→ What you should do
Starting at the line that contains "The image size is (1090, 567)." and ending at the last line of the listing, rewrite those lines with "button" changed to "control" and all else untouched. Leave the pictures out.

##### Task data

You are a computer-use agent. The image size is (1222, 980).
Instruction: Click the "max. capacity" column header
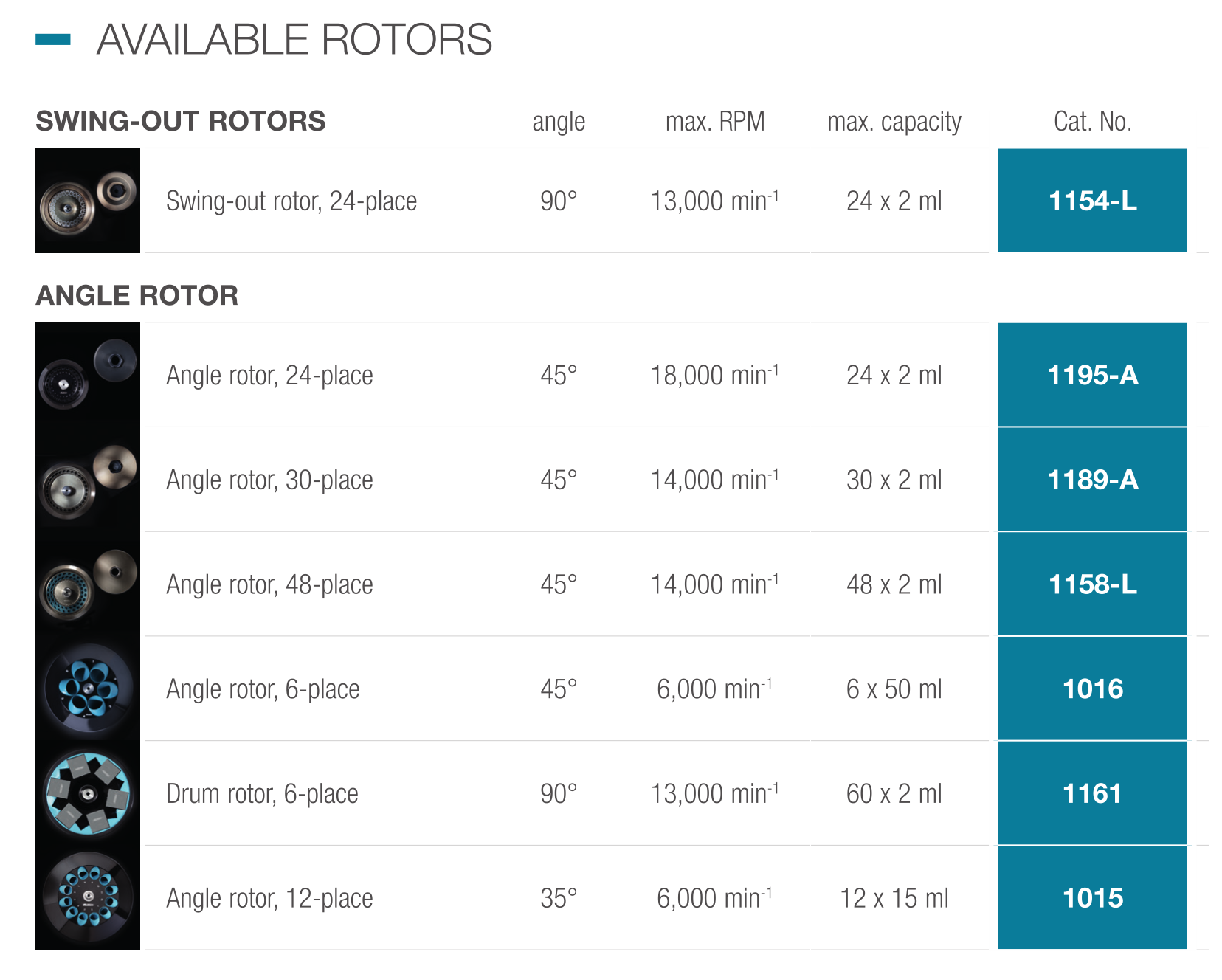(x=894, y=122)
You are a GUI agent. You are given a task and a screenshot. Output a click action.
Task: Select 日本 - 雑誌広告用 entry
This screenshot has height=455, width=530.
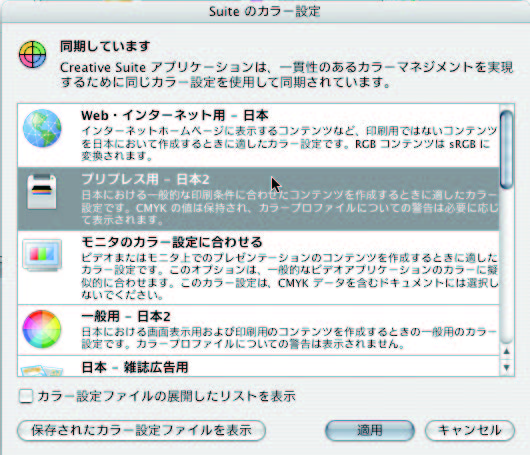click(x=258, y=365)
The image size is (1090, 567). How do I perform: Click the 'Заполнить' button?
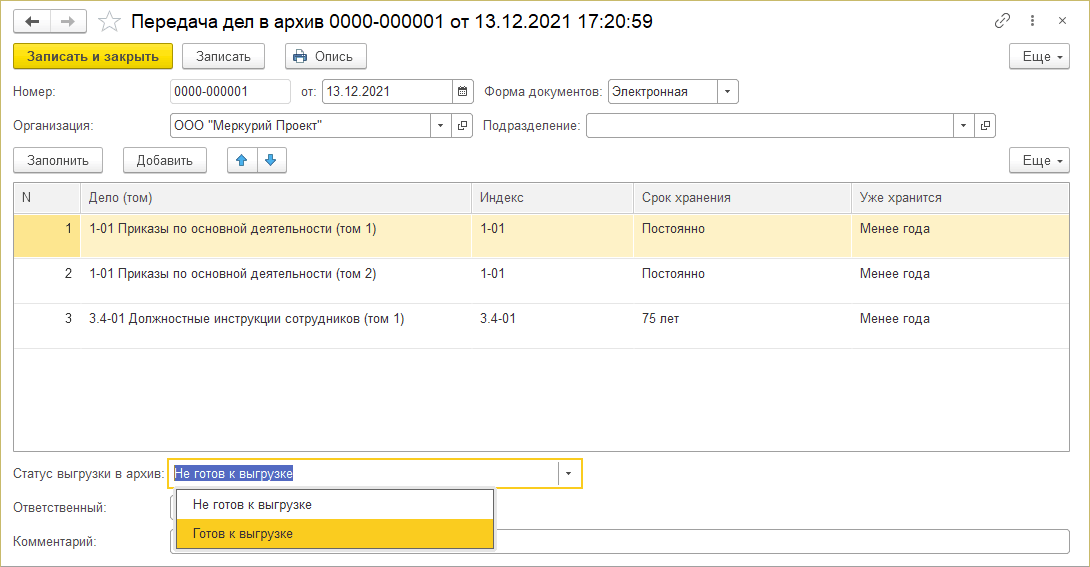tap(58, 160)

##########

→ Result of the exercise
The image size is (1090, 567). How do I perform: Click the 'Заполнить' control?
tap(58, 160)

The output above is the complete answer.